Thanks for having me here at BizSugar today, Shawn and Anita.
Great conversation – Scott, you gave a nice, well-rounded picture of what a working online community can look like, and some very practical suggestions on how to build one. Appreciate such a complete picture in such a succinct article – and the point about finding a common need or interest around which to build a community can be applied offline and on virtually any scale as well!
Scott, great info as usual. I am working on creating a community now using Facebook and WordPress and your advice and suggestions are always a help.
I love the idea of self supported communities that can help each other with their individual knowledge. Every body can learn from other people, even when they think they know it all and that’s the beauty of forums to share in that conversation.
Thanks for introducing me to Scott and ClickMillionaires – I’d love to be a part of that community of extra friendly people!
This is really and great idea. It provides individuals a chance to share ideas, actions and results. It acknowledges that everyone has something to offer and an opportunity to share in a positive manner. I look forward to learning more about ClickMillionaires.
Just beginning my research to see if this is an option for me. I have the mission and heart – it’s the logistics I’m trying to learn…Thanks for your encouragement. Julie
I agree it’s best to start by identifying customer needs rather than trying to promote your business. We have a client who saw Facebook as a great opportunity to create a “Fan club” for his business, and couldn’t understand why nobody showed interest. The “fan” concept in Facebook has been misleading, I think, as it suggests that companies have adoring fans. Your language of building a community is much more useful. When we helped our client view his Facebook presence as community building, it changed his outlook from promoting his business to helping his followers, and the results have been much impoved.

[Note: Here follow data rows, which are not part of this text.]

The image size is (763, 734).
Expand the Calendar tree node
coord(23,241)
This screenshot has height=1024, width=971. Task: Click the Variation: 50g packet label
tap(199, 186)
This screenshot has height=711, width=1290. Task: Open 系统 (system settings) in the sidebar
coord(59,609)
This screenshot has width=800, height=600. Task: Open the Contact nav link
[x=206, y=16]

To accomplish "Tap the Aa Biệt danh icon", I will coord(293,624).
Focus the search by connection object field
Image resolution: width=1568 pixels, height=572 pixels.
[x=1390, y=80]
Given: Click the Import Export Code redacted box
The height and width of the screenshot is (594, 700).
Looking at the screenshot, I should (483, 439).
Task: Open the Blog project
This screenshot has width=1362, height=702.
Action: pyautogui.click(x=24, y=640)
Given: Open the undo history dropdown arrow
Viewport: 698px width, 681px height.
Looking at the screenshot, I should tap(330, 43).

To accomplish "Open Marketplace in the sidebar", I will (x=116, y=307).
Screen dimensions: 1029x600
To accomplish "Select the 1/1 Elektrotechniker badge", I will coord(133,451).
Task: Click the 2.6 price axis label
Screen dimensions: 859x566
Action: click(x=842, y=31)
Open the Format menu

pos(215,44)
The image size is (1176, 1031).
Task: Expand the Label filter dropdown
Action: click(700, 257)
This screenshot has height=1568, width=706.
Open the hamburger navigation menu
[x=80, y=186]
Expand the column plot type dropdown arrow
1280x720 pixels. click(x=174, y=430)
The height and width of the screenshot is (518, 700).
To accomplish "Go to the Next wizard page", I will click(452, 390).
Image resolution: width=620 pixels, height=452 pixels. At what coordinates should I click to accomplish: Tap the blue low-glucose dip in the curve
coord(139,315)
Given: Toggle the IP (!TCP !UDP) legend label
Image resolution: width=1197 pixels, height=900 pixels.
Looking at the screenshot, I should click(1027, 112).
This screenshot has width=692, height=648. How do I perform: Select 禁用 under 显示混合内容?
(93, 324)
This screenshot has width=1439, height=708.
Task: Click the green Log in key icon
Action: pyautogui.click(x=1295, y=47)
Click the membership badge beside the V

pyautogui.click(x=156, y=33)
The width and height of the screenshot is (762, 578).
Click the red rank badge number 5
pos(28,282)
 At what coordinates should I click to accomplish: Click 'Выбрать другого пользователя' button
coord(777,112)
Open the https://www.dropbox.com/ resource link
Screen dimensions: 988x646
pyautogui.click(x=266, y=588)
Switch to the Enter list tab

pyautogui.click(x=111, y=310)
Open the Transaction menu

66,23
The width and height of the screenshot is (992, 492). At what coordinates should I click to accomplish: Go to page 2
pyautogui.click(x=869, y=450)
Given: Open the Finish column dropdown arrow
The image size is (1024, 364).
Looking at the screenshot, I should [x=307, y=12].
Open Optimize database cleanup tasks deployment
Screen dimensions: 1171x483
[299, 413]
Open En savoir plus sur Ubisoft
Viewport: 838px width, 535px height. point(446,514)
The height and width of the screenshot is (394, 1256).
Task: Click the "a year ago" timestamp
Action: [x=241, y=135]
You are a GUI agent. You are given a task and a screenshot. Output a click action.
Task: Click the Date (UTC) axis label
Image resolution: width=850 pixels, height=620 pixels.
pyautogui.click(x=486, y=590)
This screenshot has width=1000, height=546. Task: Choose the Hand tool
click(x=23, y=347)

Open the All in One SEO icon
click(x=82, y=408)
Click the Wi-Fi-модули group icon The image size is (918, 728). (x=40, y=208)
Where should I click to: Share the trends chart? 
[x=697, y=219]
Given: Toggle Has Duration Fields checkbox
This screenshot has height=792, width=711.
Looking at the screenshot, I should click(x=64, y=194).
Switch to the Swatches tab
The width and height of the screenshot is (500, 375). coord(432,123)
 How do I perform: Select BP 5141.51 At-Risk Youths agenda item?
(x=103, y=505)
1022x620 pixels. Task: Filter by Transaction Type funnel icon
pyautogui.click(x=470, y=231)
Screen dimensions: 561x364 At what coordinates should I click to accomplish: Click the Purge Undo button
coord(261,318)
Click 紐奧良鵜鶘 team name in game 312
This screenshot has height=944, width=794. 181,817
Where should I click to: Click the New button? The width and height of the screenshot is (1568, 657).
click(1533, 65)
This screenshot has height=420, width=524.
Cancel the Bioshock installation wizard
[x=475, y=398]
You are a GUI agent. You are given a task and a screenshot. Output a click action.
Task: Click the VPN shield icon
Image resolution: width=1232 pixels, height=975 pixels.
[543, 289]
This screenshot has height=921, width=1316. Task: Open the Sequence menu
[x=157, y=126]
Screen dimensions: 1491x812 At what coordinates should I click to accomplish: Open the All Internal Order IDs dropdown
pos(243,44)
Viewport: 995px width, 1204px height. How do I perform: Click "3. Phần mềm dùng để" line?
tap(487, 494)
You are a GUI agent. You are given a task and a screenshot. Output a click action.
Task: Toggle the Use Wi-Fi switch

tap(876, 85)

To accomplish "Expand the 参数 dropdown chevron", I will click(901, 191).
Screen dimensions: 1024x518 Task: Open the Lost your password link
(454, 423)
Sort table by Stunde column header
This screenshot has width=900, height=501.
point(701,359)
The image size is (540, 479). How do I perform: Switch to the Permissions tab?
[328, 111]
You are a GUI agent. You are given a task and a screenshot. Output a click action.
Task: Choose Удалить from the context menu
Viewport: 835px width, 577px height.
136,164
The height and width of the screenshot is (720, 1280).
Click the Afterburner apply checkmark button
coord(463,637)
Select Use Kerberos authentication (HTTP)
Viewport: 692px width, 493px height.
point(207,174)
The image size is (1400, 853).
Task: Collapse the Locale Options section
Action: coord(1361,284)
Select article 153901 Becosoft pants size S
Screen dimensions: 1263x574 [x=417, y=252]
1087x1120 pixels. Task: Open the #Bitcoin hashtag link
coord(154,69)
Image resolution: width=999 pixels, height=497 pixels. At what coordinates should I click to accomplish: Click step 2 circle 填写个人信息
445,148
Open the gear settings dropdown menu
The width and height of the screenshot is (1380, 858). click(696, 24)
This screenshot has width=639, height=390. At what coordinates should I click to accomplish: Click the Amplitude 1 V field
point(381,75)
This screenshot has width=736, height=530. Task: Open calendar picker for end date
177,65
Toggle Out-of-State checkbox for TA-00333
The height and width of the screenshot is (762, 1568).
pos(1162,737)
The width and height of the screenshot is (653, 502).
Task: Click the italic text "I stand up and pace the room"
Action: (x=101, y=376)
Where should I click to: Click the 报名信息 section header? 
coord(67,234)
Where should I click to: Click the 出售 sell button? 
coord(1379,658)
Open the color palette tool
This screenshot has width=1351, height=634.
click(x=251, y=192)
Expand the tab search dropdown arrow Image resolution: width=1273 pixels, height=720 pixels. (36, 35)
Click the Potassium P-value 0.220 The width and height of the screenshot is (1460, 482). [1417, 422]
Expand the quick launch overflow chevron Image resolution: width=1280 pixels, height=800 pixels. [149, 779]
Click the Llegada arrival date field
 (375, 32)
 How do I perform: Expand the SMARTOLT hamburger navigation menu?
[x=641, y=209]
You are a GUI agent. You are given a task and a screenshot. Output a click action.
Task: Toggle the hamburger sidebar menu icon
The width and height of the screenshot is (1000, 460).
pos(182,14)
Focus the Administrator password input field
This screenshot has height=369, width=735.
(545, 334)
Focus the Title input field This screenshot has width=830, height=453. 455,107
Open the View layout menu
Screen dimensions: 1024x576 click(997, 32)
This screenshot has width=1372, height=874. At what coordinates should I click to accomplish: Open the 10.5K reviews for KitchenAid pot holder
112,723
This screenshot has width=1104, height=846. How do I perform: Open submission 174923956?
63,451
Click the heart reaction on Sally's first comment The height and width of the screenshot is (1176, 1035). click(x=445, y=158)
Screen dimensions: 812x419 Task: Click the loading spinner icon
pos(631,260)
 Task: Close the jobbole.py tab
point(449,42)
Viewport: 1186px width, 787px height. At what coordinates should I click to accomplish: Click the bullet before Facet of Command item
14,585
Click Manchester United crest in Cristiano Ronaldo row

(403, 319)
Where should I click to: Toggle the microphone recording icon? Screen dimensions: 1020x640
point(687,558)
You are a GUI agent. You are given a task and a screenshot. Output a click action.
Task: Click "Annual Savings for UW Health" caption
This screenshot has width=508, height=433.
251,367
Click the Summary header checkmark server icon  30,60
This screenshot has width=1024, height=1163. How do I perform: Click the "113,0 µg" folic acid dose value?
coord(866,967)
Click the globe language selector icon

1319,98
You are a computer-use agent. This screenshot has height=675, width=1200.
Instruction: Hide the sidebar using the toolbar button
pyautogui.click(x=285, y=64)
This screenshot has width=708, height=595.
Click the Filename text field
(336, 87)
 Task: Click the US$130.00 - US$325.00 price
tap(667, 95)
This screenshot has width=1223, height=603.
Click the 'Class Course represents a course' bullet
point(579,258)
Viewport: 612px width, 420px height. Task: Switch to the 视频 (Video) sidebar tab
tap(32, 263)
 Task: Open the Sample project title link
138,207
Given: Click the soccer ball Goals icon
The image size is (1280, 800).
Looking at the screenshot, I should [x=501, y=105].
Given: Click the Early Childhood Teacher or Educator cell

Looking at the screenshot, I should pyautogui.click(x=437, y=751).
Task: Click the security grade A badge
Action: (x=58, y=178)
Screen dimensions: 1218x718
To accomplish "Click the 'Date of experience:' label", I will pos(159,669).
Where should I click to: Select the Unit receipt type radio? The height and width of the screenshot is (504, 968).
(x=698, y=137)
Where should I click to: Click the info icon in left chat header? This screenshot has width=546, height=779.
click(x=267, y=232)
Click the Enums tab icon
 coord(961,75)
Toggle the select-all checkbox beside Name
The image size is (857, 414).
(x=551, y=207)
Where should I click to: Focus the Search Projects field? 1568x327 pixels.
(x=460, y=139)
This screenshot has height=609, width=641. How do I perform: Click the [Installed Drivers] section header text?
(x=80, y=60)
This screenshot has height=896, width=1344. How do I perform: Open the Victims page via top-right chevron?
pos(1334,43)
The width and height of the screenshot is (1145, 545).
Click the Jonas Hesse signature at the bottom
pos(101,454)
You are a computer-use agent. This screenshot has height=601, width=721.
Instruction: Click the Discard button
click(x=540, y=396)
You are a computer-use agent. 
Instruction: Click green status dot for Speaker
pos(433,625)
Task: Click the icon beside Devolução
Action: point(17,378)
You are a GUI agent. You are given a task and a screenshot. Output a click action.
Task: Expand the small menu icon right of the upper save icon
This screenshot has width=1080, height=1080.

Thanks for articulating this.
Thanks for putting it all in perspective Sean and Scott. My takeaway: don’t forget the polls, giveaways, etc. to keep it interesting. I started a “Freebie Friday” a month ago,just not getting much pickup on it since I’m not offering ipad or cruise. Tips?
Hello Scott and Shawn,
Scott I really appreciate the advice that you continue to share online. I recently began using the ning platform to setup a community based on interest. I must agree that communication is key when building a platform and also value. I appreciate your time to share your tips and will look forward to learning more from you.
Thanks Shawn for interviewing Scott, he is a whiz!:-)
Thanks Scott and Shawn,
Good to be reminded of the importance of solving problems for your audience as this is so often forgotton in the quest of launching a site! Words of wisdom and encouragement as usual!